WHAT TO PRODUCE: Where the line containing "REVIEW: Say Anything" appears in the records below, begin there and write out each line exactly until the last one, and nothing more.

DATASET EXCERPTS:
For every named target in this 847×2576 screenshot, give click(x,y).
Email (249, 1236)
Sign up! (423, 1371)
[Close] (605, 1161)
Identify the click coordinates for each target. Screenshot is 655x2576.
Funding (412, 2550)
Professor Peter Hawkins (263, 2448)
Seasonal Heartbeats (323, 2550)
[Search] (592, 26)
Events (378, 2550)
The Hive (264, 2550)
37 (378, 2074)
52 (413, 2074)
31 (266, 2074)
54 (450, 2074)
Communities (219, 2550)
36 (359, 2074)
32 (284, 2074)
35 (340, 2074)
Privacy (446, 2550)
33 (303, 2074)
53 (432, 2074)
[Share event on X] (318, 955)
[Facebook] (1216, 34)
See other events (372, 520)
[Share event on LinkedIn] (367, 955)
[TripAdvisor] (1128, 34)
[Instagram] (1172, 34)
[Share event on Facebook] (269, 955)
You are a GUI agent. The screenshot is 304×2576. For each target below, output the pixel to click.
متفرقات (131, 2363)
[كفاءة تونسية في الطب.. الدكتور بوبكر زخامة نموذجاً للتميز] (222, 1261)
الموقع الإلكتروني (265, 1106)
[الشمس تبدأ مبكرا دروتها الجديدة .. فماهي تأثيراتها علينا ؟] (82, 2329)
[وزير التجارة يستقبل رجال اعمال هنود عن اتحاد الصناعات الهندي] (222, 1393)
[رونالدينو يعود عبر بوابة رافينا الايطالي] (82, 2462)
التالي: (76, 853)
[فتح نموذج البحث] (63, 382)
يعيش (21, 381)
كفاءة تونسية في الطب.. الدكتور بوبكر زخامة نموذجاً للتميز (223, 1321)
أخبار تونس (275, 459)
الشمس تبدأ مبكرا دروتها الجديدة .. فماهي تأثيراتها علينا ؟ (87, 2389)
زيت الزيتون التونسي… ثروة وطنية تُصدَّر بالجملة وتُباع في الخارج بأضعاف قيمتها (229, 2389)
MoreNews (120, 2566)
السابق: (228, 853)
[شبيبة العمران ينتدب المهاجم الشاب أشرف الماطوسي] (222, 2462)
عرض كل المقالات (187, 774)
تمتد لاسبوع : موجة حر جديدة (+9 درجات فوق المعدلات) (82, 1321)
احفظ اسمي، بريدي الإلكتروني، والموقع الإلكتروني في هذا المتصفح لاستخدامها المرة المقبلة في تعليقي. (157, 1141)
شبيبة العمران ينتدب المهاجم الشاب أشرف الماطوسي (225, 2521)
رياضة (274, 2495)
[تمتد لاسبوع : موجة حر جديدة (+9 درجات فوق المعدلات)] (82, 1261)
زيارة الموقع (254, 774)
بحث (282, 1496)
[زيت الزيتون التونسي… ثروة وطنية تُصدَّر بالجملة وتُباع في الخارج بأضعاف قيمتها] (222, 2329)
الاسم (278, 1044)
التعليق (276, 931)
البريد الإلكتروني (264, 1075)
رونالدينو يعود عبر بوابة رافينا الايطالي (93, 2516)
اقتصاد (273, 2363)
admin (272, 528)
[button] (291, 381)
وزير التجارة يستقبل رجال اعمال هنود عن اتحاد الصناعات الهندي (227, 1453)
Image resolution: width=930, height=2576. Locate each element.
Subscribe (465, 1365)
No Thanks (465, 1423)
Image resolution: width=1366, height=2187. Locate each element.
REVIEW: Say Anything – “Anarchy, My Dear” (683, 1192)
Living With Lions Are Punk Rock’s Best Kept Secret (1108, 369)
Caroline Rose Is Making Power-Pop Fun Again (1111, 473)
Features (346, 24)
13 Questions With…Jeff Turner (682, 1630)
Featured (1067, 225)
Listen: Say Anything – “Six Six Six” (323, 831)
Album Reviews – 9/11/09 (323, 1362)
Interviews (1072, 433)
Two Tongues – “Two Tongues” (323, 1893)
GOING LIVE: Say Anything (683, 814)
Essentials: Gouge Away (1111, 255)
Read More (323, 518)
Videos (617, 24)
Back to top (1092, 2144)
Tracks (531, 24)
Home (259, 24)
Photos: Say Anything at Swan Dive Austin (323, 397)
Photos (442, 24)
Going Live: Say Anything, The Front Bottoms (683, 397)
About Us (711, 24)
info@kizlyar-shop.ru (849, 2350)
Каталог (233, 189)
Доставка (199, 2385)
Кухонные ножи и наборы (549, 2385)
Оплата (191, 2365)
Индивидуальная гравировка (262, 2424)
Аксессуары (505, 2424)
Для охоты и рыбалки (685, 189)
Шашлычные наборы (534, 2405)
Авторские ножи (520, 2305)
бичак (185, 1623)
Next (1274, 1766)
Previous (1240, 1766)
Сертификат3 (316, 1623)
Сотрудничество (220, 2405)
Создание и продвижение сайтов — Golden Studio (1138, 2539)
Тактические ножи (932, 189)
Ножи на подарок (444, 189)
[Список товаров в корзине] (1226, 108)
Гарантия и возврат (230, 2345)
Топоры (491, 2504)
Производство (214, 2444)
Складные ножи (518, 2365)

COMPLETED EXERCISE:
REVIEW: Say Anything – “Anarchy, My Dear” (683, 1192)
Living With Lions Are Punk Rock’s Best Kept Secret (1108, 369)
Caroline Rose Is Making Power-Pop Fun Again (1111, 473)
Features (346, 24)
13 Questions With…Jeff Turner (682, 1630)
Featured (1067, 225)
Listen: Say Anything – “Six Six Six” (323, 831)
Album Reviews – 9/11/09 (323, 1362)
Interviews (1072, 433)
Two Tongues – “Two Tongues” (323, 1893)
GOING LIVE: Say Anything (683, 814)
Essentials: Gouge Away (1111, 255)
Read More (323, 518)
Videos (617, 24)
Back to top (1092, 2144)
Tracks (531, 24)
Home (259, 24)
Photos: Say Anything at Swan Dive Austin (323, 397)
Photos (442, 24)
Going Live: Say Anything, The Front Bottoms (683, 397)
About Us (711, 24)
info@kizlyar-shop.ru (849, 2350)
Каталог (233, 189)
Доставка (199, 2385)
Кухонные ножи и наборы (549, 2385)
Оплата (191, 2365)
Индивидуальная гравировка (262, 2424)
Аксессуары (505, 2424)
Для охоты и рыбалки (685, 189)
Шашлычные наборы (534, 2405)
Авторские ножи (520, 2305)
бичак (185, 1623)
Next (1274, 1766)
Previous (1240, 1766)
Сертификат3 (316, 1623)
Сотрудничество (220, 2405)
Создание и продвижение сайтов — Golden Studio (1138, 2539)
Тактические ножи (932, 189)
Ножи на подарок (444, 189)
[Список товаров в корзине] (1226, 108)
Гарантия и возврат (230, 2345)
Топоры (491, 2504)
Производство (214, 2444)
Складные ножи (518, 2365)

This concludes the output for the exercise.